‘David Torrance maintains an admirable balance in this well-researched account of her three governments and their fortunes…The book as a whole is a valuable contribution to our understanding of a critical period in the history of the Union’ – Professor Michael Keating, Scottish Affairs
‘…excellent new account…balanced and very thorough…careful and judicious in tone…scrupulously researched, lucidly presented and extremely readable…’ – Harry Reid, Scottish Review of Books
Enthralling…impressive and comprehensive…Torrance is a perceptive historian [who] produces what could become the definitive record of one of the most dramatic chapters in Scotland’s political history.‘ – Ian Lang, The Scotsman’
‘A brilliantly well-informed book.’– Alistair Cooke, The Blue Blog
…brilliant…Torrance’s analysis of her era may well prove the standard work’ A fine book… sets out to reassess this period of recent Scottish history and to separate a few myths from facts’ –Brian Wilson, West Highland Free Press
Love her or hate her, there is no escaping the impact Margaret Thatcher had on post-war Scottish politics. The 1980s are indelibly marked as the Thatcher decade, and although her first visit to Scotland just days after becoming Conservative leader in 1975 was a success, her relationship with Scots quickly turned sour. She U-turned on a long-standing commitment to establish a Scottish Assembly and on being elected Prime Minister in 1979 Scotland found itself disproportionately affected by the decline of heavy manufacturing, a phenomenon hastened by a new economic policy dubbed monetarism.
Thatcher frequently espoused the free market values of Adam Smith in an attempt to win over Scotland, while harking back to the Victorian era in which enterprising Scots thrived at home and abroad. But instead of inspiring allegiance to her dismantling of the post-war consensus, Scotland seemingly resisted most aspects of what became known as Thatcherism. Industrial decline was followed by striking miners and teachers, while Thatcher’s fight back following a disastrous result in Scotland at the 1987 general election backfired spectacularly.

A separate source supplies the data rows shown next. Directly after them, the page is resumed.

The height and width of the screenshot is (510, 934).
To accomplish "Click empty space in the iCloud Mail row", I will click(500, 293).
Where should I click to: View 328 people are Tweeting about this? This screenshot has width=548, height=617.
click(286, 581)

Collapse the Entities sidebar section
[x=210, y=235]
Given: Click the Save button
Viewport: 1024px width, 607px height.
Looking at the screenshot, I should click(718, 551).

She was shown the red card at Hampden, snubbed by the Church of Scotland after her infamous ‘Sermon on the Mound’, and accused of ‘testing’ the controversial Poll Tax on hostile Scottish guinea pigs.

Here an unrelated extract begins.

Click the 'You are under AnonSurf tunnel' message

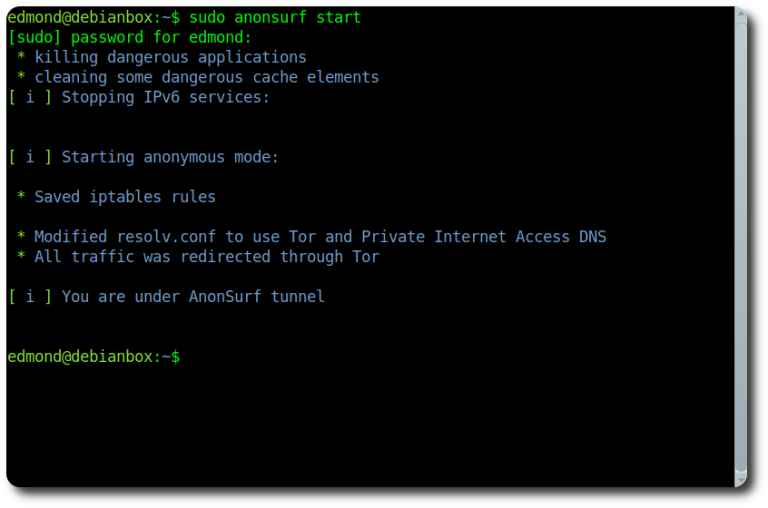[193, 297]
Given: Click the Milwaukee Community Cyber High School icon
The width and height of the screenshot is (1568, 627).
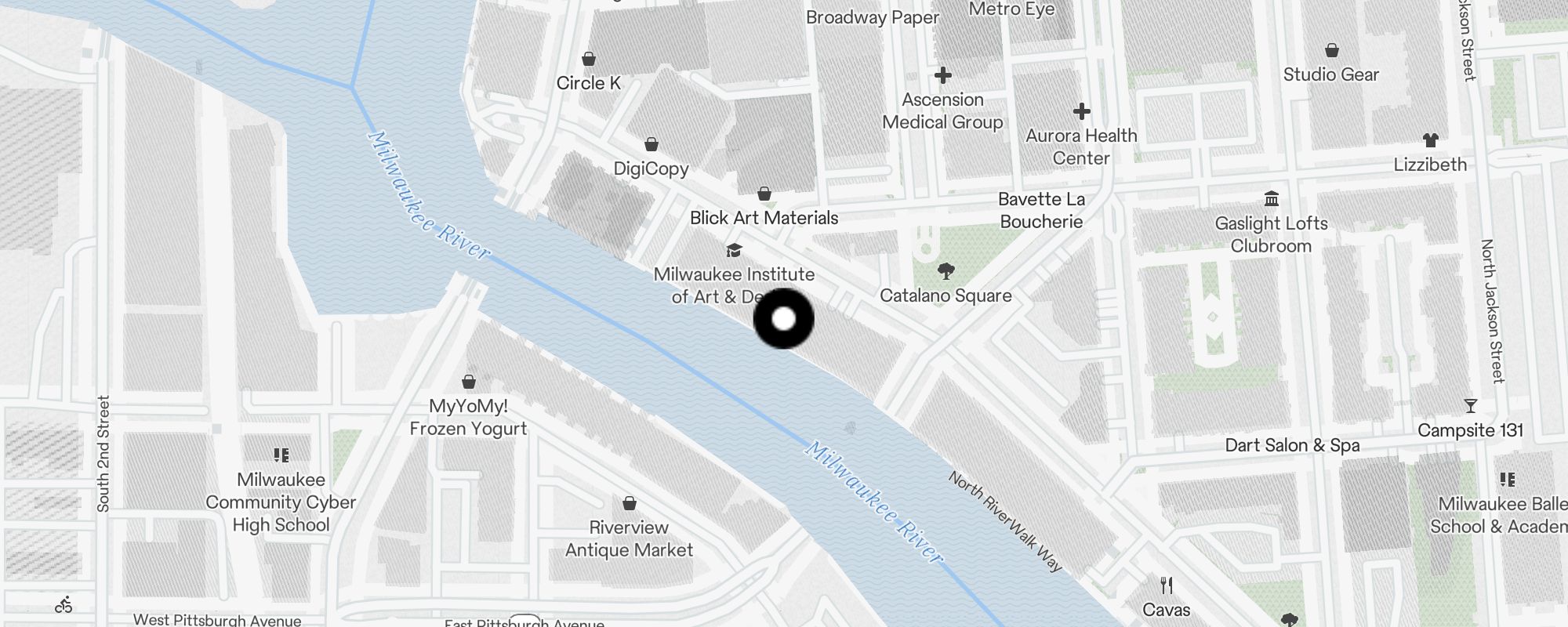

Since being ousted from power in 1990 biographers and historians have been busy reassessing Thatcher’s legacy, but none has focused on that legacy in Scotland. David Torrance, whose first two books on the Scottish Office and George Younger touched on these themes, has now turned his meticulous research on one of the most tumultuous decades in Scotland’s recent history. Did Margaret Thatcher really care about or understand Scotland? Why did Scots apparently reject her and Thatcherism? Torrance examines this curious dynamic and confronts many myths about Thatcherism and Scotland, most notably Ravenscraig and the Poll Tax.